Instructions for the task:
Render every line of the records below as a JSON list of strings, one string per line, skipping blank lines.

[Stored items from a collection]
## BEGIN

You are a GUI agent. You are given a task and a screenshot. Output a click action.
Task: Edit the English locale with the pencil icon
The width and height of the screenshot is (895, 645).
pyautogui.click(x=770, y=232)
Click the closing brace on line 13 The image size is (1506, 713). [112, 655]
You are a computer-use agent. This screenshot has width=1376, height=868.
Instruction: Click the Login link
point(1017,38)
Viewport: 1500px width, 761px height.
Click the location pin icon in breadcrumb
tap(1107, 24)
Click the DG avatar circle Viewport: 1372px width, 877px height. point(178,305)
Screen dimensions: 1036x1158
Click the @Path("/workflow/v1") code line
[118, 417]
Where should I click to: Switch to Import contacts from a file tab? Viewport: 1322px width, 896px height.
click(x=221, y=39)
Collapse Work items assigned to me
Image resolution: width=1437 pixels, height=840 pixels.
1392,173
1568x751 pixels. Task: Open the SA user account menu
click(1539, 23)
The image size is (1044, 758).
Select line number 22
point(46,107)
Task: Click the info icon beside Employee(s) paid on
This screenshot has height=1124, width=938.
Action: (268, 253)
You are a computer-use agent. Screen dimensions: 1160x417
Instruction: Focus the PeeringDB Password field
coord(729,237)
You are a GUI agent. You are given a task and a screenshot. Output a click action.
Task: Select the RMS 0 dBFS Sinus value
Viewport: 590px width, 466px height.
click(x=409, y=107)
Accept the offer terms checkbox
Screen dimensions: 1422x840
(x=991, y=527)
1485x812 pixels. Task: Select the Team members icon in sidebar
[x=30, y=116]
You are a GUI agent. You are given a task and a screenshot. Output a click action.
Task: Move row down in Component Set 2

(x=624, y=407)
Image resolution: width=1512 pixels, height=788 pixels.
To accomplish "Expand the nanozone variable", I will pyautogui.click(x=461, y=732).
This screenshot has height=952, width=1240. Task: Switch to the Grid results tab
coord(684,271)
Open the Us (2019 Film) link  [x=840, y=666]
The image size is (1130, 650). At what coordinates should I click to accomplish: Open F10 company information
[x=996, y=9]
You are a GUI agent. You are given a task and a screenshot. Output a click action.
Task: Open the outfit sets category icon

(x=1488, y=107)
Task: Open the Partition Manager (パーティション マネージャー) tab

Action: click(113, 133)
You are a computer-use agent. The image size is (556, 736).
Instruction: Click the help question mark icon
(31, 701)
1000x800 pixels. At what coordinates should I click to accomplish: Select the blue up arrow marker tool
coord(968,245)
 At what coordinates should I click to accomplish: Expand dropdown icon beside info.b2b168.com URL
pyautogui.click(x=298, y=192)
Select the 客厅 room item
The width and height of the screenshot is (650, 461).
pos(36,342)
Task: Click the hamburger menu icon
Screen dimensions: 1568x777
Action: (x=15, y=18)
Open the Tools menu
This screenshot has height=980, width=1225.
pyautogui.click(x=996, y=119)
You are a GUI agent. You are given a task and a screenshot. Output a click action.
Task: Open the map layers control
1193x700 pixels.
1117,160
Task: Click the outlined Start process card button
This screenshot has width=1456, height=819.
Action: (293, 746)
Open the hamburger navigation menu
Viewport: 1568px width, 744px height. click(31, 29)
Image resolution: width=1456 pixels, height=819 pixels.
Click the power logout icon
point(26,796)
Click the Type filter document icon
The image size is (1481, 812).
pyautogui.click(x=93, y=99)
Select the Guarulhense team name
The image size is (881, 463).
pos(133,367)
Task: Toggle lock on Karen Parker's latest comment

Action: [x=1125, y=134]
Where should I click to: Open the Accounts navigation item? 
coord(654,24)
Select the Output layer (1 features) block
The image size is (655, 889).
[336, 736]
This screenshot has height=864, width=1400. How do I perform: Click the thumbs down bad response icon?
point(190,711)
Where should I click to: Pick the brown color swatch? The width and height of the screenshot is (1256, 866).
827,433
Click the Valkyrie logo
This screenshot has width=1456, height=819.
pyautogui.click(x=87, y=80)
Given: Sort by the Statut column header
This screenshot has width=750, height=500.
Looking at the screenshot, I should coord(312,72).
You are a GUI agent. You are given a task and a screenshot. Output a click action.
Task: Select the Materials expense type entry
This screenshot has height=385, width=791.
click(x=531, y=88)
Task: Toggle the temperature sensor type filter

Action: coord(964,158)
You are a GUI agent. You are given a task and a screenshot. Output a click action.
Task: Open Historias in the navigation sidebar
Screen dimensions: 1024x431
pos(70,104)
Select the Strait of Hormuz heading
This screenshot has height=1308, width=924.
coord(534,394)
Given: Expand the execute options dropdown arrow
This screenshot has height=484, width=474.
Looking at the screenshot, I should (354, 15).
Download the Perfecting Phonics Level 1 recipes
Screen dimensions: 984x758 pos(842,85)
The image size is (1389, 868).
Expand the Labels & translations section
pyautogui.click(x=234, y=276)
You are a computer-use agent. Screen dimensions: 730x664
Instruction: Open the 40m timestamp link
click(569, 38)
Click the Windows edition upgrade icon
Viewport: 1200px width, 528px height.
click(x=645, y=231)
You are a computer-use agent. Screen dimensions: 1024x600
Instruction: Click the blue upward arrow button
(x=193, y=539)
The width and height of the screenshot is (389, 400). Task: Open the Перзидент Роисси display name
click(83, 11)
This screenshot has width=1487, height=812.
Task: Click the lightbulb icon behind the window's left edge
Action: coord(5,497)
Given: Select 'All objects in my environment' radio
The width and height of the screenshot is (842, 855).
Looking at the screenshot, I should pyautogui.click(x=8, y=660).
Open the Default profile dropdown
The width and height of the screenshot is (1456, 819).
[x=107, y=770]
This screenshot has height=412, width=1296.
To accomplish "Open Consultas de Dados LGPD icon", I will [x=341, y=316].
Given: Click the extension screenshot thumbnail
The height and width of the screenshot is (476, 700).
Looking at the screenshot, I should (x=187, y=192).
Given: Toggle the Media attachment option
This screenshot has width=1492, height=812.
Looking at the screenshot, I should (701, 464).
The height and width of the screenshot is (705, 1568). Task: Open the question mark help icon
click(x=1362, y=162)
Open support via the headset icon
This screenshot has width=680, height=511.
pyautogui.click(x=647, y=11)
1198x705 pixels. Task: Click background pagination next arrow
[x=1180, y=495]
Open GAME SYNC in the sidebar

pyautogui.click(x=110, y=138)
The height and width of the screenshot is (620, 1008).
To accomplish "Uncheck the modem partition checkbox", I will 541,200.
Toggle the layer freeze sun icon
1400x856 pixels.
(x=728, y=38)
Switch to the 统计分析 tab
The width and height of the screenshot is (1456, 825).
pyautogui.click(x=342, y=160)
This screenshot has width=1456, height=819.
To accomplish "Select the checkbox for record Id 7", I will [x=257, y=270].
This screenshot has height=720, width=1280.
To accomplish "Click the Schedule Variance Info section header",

## END

Solution to this exercise:
[
  "You are a GUI agent. You are given a task and a screenshot. Output a click action.",
  "Task: Edit the English locale with the pencil icon",
  "The width and height of the screenshot is (895, 645).",
  "pyautogui.click(x=770, y=232)",
  "Click the closing brace on line 13 The image size is (1506, 713). [112, 655]",
  "You are a computer-use agent. This screenshot has width=1376, height=868.",
  "Instruction: Click the Login link",
  "point(1017,38)",
  "Viewport: 1500px width, 761px height.",
  "Click the location pin icon in breadcrumb",
  "tap(1107, 24)",
  "Click the DG avatar circle Viewport: 1372px width, 877px height. point(178,305)",
  "Screen dimensions: 1036x1158",
  "Click the @Path(\"/workflow/v1\") code line",
  "[118, 417]",
  "Where should I click to: Switch to Import contacts from a file tab? Viewport: 1322px width, 896px height.",
  "click(x=221, y=39)",
  "Collapse Work items assigned to me",
  "Image resolution: width=1437 pixels, height=840 pixels.",
  "1392,173",
  "1568x751 pixels. Task: Open the SA user account menu",
  "click(1539, 23)",
  "The image size is (1044, 758).",
  "Select line number 22",
  "point(46,107)",
  "Task: Click the info icon beside Employee(s) paid on",
  "This screenshot has height=1124, width=938.",
  "Action: (268, 253)",
  "You are a computer-use agent. Screen dimensions: 1160x417",
  "Instruction: Focus the PeeringDB Password field",
  "coord(729,237)",
  "You are a GUI agent. You are given a task and a screenshot. Output a click action.",
  "Task: Select the RMS 0 dBFS Sinus value",
  "Viewport: 590px width, 466px height.",
  "click(x=409, y=107)",
  "Accept the offer terms checkbox",
  "Screen dimensions: 1422x840",
  "(x=991, y=527)",
  "1485x812 pixels. Task: Select the Team members icon in sidebar",
  "[x=30, y=116]",
  "You are a GUI agent. You are given a task and a screenshot. Output a click action.",
  "Task: Move row down in Component Set 2",
  "(x=624, y=407)",
  "Image resolution: width=1512 pixels, height=788 pixels.",
  "To accomplish \"Expand the nanozone variable\", I will pyautogui.click(x=461, y=732).",
  "This screenshot has height=952, width=1240. Task: Switch to the Grid results tab",
  "coord(684,271)",
  "Open the Us (2019 Film) link  [x=840, y=666]",
  "The image size is (1130, 650). At what coordinates should I click to accomplish: Open F10 company information",
  "[x=996, y=9]",
  "You are a GUI agent. You are given a task and a screenshot. Output a click action.",
  "Task: Open the outfit sets category icon",
  "(x=1488, y=107)",
  "Task: Open the Partition Manager (パーティション マネージャー) tab",
  "Action: click(113, 133)",
  "You are a computer-use agent. The image size is (556, 736).",
  "Instruction: Click the help question mark icon",
  "(31, 701)",
  "1000x800 pixels. At what coordinates should I click to accomplish: Select the blue up arrow marker tool",
  "coord(968,245)",
  " At what coordinates should I click to accomplish: Expand dropdown icon beside info.b2b168.com URL",
  "pyautogui.click(x=298, y=192)",
  "Select the 客厅 room item",
  "The width and height of the screenshot is (650, 461).",
  "pos(36,342)",
  "Task: Click the hamburger menu icon",
  "Screen dimensions: 1568x777",
  "Action: (x=15, y=18)",
  "Open the Tools menu",
  "This screenshot has height=980, width=1225.",
  "pyautogui.click(x=996, y=119)",
  "You are a GUI agent. You are given a task and a screenshot. Output a click action.",
  "Task: Open the map layers control",
  "1193x700 pixels.",
  "1117,160",
  "Task: Click the outlined Start process card button",
  "This screenshot has width=1456, height=819.",
  "Action: (293, 746)",
  "Open the hamburger navigation menu",
  "Viewport: 1568px width, 744px height. click(31, 29)",
  "Image resolution: width=1456 pixels, height=819 pixels.",
  "Click the power logout icon",
  "point(26,796)",
  "Click the Type filter document icon",
  "The image size is (1481, 812).",
  "pyautogui.click(x=93, y=99)",
  "Select the Guarulhense team name",
  "The image size is (881, 463).",
  "pos(133,367)",
  "Task: Toggle lock on Karen Parker's latest comment",
  "Action: [x=1125, y=134]",
  "Where should I click to: Open the Accounts navigation item? ",
  "coord(654,24)",
  "Select the Output layer (1 features) block",
  "The image size is (655, 889).",
  "[336, 736]",
  "This screenshot has height=864, width=1400. How do I perform: Click the thumbs down bad response icon?",
  "point(190,711)",
  "Where should I click to: Pick the brown color swatch? The width and height of the screenshot is (1256, 866).",
  "827,433",
  "Click the Valkyrie logo",
  "This screenshot has width=1456, height=819.",
  "pyautogui.click(x=87, y=80)",
  "Given: Sort by the Statut column header",
  "This screenshot has width=750, height=500.",
  "Looking at the screenshot, I should coord(312,72).",
  "You are a GUI agent. You are given a task and a screenshot. Output a click action.",
  "Task: Select the Materials expense type entry",
  "This screenshot has height=385, width=791.",
  "click(x=531, y=88)",
  "Task: Toggle the temperature sensor type filter",
  "Action: coord(964,158)",
  "You are a GUI agent. You are given a task and a screenshot. Output a click action.",
  "Task: Open Historias in the navigation sidebar",
  "Screen dimensions: 1024x431",
  "pos(70,104)",
  "Select the Strait of Hormuz heading",
  "This screenshot has height=1308, width=924.",
  "coord(534,394)",
  "Given: Expand the execute options dropdown arrow",
  "This screenshot has height=484, width=474.",
  "Looking at the screenshot, I should (354, 15).",
  "Download the Perfecting Phonics Level 1 recipes",
  "Screen dimensions: 984x758 pos(842,85)",
  "The image size is (1389, 868).",
  "Expand the Labels & translations section",
  "pyautogui.click(x=234, y=276)",
  "You are a computer-use agent. Screen dimensions: 730x664",
  "Instruction: Open the 40m timestamp link",
  "click(569, 38)",
  "Click the Windows edition upgrade icon",
  "Viewport: 1200px width, 528px height.",
  "click(x=645, y=231)",
  "You are a computer-use agent. Screen dimensions: 1024x600",
  "Instruction: Click the blue upward arrow button",
  "(x=193, y=539)",
  "The width and height of the screenshot is (389, 400). Task: Open the Перзидент Роисси display name",
  "click(83, 11)",
  "This screenshot has width=1487, height=812.",
  "Task: Click the lightbulb icon behind the window's left edge",
  "Action: coord(5,497)",
  "Given: Select 'All objects in my environment' radio",
  "The width and height of the screenshot is (842, 855).",
  "Looking at the screenshot, I should pyautogui.click(x=8, y=660).",
  "Open the Default profile dropdown",
  "The width and height of the screenshot is (1456, 819).",
  "[x=107, y=770]",
  "This screenshot has height=412, width=1296.",
  "To accomplish \"Open Consultas de Dados LGPD icon\", I will [x=341, y=316].",
  "Given: Click the extension screenshot thumbnail",
  "The height and width of the screenshot is (476, 700).",
  "Looking at the screenshot, I should (x=187, y=192).",
  "Given: Toggle the Media attachment option",
  "This screenshot has width=1492, height=812.",
  "Looking at the screenshot, I should (701, 464).",
  "The height and width of the screenshot is (705, 1568). Task: Open the question mark help icon",
  "click(x=1362, y=162)",
  "Open support via the headset icon",
  "This screenshot has width=680, height=511.",
  "pyautogui.click(x=647, y=11)",
  "1198x705 pixels. Task: Click background pagination next arrow",
  "[x=1180, y=495]",
  "Open GAME SYNC in the sidebar",
  "pyautogui.click(x=110, y=138)",
  "The height and width of the screenshot is (620, 1008).",
  "To accomplish \"Uncheck the modem partition checkbox\", I will 541,200.",
  "Toggle the layer freeze sun icon",
  "1400x856 pixels.",
  "(x=728, y=38)",
  "Switch to the 统计分析 tab",
  "The width and height of the screenshot is (1456, 825).",
  "pyautogui.click(x=342, y=160)",
  "This screenshot has width=1456, height=819.",
  "To accomplish \"Select the checkbox for record Id 7\", I will [x=257, y=270].",
  "This screenshot has height=720, width=1280.",
  "To accomplish \"Click the Schedule Variance Info section header\","
]